Copy the lines from the start of the records through the line containing "click(693, 206)", keeping both ends and omitting the pictures.

++++ RECORDS TO PROCESS ++++

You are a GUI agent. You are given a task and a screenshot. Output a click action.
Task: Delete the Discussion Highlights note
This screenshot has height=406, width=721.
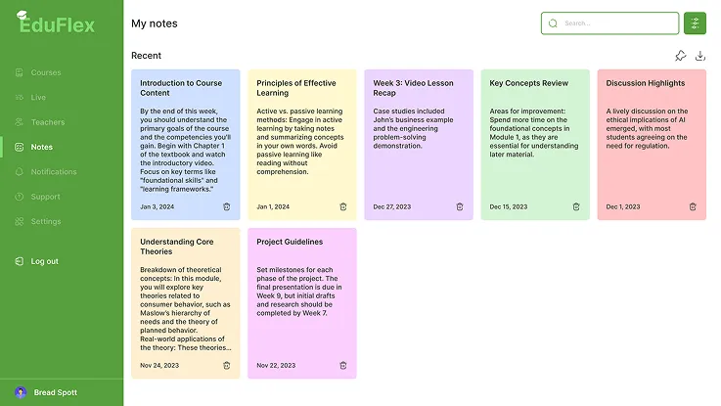click(693, 206)
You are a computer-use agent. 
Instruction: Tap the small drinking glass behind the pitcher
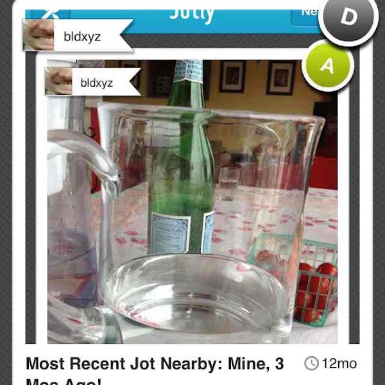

++++

> _RESULT FOR THIS EXERCISE_
You are a GUI agent. You are given a task and a screenshot. Output a click action.
Task: Delete the Discussion Highlights note
This screenshot has height=406, width=721.
click(693, 206)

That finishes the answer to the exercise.